**Task prompt**
Your job is to reproduce all of the data exactly.

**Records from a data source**
==*==

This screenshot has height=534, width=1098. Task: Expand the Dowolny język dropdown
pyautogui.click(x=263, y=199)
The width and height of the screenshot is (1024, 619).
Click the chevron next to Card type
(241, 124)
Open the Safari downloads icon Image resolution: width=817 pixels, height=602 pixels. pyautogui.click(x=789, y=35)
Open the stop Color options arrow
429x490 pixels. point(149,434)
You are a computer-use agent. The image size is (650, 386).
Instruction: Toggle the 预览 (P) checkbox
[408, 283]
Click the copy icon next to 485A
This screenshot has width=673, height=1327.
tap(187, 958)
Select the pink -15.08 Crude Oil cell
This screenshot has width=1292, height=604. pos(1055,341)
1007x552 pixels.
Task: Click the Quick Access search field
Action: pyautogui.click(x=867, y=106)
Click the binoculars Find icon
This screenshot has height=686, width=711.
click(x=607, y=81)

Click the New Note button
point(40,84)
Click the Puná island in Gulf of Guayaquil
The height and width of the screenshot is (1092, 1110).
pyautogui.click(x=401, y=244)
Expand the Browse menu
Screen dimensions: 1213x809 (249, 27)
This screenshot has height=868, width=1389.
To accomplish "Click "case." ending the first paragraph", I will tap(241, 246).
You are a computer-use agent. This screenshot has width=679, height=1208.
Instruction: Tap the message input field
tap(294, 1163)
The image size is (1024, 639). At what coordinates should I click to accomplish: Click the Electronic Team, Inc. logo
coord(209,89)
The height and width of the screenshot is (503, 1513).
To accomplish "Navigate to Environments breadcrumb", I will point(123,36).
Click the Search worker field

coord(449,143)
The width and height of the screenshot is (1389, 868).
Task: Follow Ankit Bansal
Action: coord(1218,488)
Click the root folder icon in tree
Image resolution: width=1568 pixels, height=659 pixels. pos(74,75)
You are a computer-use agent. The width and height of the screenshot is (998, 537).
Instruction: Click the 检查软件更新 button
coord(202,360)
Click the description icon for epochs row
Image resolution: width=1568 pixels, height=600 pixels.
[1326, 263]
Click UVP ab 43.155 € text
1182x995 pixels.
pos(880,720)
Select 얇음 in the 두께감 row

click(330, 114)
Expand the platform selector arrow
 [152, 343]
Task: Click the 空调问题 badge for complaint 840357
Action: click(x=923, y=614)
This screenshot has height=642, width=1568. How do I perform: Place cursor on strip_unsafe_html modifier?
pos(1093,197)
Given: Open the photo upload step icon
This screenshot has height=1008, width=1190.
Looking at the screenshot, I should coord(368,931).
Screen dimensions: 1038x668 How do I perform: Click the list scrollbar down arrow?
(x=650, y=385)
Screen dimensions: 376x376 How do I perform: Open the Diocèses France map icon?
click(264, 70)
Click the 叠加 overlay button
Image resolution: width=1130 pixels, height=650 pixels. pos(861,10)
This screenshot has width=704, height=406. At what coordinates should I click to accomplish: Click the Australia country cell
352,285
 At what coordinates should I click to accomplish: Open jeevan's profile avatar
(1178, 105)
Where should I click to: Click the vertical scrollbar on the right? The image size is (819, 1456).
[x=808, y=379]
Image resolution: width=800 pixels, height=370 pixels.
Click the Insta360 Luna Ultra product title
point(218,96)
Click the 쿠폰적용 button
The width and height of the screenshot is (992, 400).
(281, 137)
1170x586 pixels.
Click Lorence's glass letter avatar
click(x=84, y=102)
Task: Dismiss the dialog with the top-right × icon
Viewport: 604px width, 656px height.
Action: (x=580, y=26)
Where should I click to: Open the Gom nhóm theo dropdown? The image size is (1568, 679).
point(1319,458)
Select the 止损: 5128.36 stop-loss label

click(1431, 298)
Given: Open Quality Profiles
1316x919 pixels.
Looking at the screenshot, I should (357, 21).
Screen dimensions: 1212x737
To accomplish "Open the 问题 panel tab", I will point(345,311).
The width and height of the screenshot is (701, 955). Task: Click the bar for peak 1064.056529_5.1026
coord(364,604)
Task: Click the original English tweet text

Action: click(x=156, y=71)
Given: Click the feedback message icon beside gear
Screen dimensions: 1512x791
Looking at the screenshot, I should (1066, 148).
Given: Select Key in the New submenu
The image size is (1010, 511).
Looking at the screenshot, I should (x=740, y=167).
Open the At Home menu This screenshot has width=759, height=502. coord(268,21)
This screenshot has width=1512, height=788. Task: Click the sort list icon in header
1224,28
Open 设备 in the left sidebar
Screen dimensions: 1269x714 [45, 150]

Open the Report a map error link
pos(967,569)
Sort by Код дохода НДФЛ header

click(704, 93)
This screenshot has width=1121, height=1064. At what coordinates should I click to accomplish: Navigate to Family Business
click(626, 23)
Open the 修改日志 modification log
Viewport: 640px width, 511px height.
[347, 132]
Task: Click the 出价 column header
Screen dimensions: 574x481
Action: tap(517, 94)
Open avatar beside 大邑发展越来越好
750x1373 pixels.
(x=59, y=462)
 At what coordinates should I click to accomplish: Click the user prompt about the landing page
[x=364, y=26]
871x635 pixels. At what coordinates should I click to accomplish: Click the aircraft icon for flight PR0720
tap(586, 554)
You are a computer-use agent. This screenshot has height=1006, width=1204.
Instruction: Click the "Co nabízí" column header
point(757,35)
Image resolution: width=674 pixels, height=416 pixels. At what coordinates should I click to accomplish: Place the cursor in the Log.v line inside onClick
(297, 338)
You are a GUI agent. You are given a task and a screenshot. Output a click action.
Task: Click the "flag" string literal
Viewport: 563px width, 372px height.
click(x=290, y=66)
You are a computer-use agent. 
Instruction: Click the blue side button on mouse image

==*==

**Task output**
This screenshot has height=534, width=1098. Task: Expand the Dowolny język dropdown
pyautogui.click(x=263, y=199)
The width and height of the screenshot is (1024, 619).
Click the chevron next to Card type
(241, 124)
Open the Safari downloads icon Image resolution: width=817 pixels, height=602 pixels. pyautogui.click(x=789, y=35)
Open the stop Color options arrow
429x490 pixels. point(149,434)
You are a computer-use agent. The image size is (650, 386).
Instruction: Toggle the 预览 (P) checkbox
[408, 283]
Click the copy icon next to 485A
This screenshot has width=673, height=1327.
tap(187, 958)
Select the pink -15.08 Crude Oil cell
This screenshot has width=1292, height=604. pos(1055,341)
1007x552 pixels.
Task: Click the Quick Access search field
Action: pyautogui.click(x=867, y=106)
Click the binoculars Find icon
This screenshot has height=686, width=711.
click(x=607, y=81)

Click the New Note button
point(40,84)
Click the Puná island in Gulf of Guayaquil
The height and width of the screenshot is (1092, 1110).
pyautogui.click(x=401, y=244)
Expand the Browse menu
Screen dimensions: 1213x809 (249, 27)
This screenshot has height=868, width=1389.
To accomplish "Click "case." ending the first paragraph", I will tap(241, 246).
You are a computer-use agent. This screenshot has width=679, height=1208.
Instruction: Tap the message input field
tap(294, 1163)
The image size is (1024, 639). At what coordinates should I click to accomplish: Click the Electronic Team, Inc. logo
coord(209,89)
The height and width of the screenshot is (503, 1513).
To accomplish "Navigate to Environments breadcrumb", I will point(123,36).
Click the Search worker field

coord(449,143)
The width and height of the screenshot is (1389, 868).
Task: Follow Ankit Bansal
Action: coord(1218,488)
Click the root folder icon in tree
Image resolution: width=1568 pixels, height=659 pixels. pos(74,75)
You are a computer-use agent. The width and height of the screenshot is (998, 537).
Instruction: Click the 检查软件更新 button
coord(202,360)
Click the description icon for epochs row
Image resolution: width=1568 pixels, height=600 pixels.
[1326, 263]
Click UVP ab 43.155 € text
1182x995 pixels.
pos(880,720)
Select 얇음 in the 두께감 row

click(330, 114)
Expand the platform selector arrow
 [152, 343]
Task: Click the 空调问题 badge for complaint 840357
Action: click(x=923, y=614)
This screenshot has height=642, width=1568. How do I perform: Place cursor on strip_unsafe_html modifier?
pos(1093,197)
Given: Open the photo upload step icon
This screenshot has height=1008, width=1190.
Looking at the screenshot, I should coord(368,931).
Screen dimensions: 1038x668 How do I perform: Click the list scrollbar down arrow?
(x=650, y=385)
Screen dimensions: 376x376 How do I perform: Open the Diocèses France map icon?
click(264, 70)
Click the 叠加 overlay button
Image resolution: width=1130 pixels, height=650 pixels. pos(861,10)
This screenshot has width=704, height=406. At what coordinates should I click to accomplish: Click the Australia country cell
352,285
 At what coordinates should I click to accomplish: Open jeevan's profile avatar
(1178, 105)
Where should I click to: Click the vertical scrollbar on the right? The image size is (819, 1456).
[x=808, y=379]
Image resolution: width=800 pixels, height=370 pixels.
Click the Insta360 Luna Ultra product title
point(218,96)
Click the 쿠폰적용 button
The width and height of the screenshot is (992, 400).
(281, 137)
1170x586 pixels.
Click Lorence's glass letter avatar
click(x=84, y=102)
Task: Dismiss the dialog with the top-right × icon
Viewport: 604px width, 656px height.
Action: (x=580, y=26)
Where should I click to: Open the Gom nhóm theo dropdown? The image size is (1568, 679).
point(1319,458)
Select the 止损: 5128.36 stop-loss label

click(1431, 298)
Given: Open Quality Profiles
1316x919 pixels.
Looking at the screenshot, I should (357, 21).
Screen dimensions: 1212x737
To accomplish "Open the 问题 panel tab", I will point(345,311).
The width and height of the screenshot is (701, 955). Task: Click the bar for peak 1064.056529_5.1026
coord(364,604)
Task: Click the original English tweet text

Action: click(x=156, y=71)
Given: Click the feedback message icon beside gear
Screen dimensions: 1512x791
Looking at the screenshot, I should (1066, 148).
Given: Select Key in the New submenu
The image size is (1010, 511).
Looking at the screenshot, I should (x=740, y=167).
Open the At Home menu This screenshot has width=759, height=502. coord(268,21)
This screenshot has width=1512, height=788. Task: Click the sort list icon in header
1224,28
Open 设备 in the left sidebar
Screen dimensions: 1269x714 [45, 150]

Open the Report a map error link
pos(967,569)
Sort by Код дохода НДФЛ header

click(704, 93)
This screenshot has width=1121, height=1064. At what coordinates should I click to accomplish: Navigate to Family Business
click(626, 23)
Open the 修改日志 modification log
Viewport: 640px width, 511px height.
[347, 132]
Task: Click the 出价 column header
Screen dimensions: 574x481
Action: tap(517, 94)
Open avatar beside 大邑发展越来越好
750x1373 pixels.
(x=59, y=462)
 At what coordinates should I click to accomplish: Click the user prompt about the landing page
[x=364, y=26]
871x635 pixels. At what coordinates should I click to accomplish: Click the aircraft icon for flight PR0720
tap(586, 554)
You are a computer-use agent. This screenshot has height=1006, width=1204.
Instruction: Click the "Co nabízí" column header
point(757,35)
Image resolution: width=674 pixels, height=416 pixels. At what coordinates should I click to accomplish: Place the cursor in the Log.v line inside onClick
(297, 338)
You are a GUI agent. You are given a task and a screenshot. Output a click action.
Task: Click the "flag" string literal
Viewport: 563px width, 372px height.
click(x=290, y=66)
You are a computer-use agent. 
Instruction: Click the blue side button on mouse image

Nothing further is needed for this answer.